• **RECORDS SHOWN**:
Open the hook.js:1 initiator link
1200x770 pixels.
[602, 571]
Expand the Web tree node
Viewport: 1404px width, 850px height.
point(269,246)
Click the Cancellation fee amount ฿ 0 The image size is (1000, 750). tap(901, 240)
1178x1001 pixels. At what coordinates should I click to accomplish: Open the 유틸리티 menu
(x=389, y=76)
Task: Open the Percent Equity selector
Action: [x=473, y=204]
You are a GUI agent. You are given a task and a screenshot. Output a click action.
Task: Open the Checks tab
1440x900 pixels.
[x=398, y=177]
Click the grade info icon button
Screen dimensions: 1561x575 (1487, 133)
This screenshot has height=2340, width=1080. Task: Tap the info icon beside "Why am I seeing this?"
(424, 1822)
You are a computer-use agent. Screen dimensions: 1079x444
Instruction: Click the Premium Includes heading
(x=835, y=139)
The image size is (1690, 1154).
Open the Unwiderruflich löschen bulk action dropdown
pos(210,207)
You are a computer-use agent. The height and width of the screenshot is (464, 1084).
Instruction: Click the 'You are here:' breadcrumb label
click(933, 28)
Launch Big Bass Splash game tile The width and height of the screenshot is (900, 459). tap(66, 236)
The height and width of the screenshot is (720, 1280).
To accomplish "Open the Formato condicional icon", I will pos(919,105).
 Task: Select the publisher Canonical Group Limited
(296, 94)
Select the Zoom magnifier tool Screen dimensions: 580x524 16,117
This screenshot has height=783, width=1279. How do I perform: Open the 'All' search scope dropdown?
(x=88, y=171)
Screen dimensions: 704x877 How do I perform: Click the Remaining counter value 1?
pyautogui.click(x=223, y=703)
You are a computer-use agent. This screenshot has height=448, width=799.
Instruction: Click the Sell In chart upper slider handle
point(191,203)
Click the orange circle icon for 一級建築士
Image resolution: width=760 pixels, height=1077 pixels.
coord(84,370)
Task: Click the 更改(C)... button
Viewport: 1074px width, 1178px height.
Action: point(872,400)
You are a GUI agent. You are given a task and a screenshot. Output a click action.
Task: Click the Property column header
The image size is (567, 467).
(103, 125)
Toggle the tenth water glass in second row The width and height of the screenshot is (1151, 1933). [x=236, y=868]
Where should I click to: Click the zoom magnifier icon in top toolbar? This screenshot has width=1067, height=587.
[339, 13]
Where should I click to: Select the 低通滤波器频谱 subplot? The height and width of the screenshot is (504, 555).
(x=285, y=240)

• **TASK INSTRUCTIONS**:
Give the number of lines in the listing that contain the word "computer", leaving out all other words.

• **SOLUTION BELOW**:
3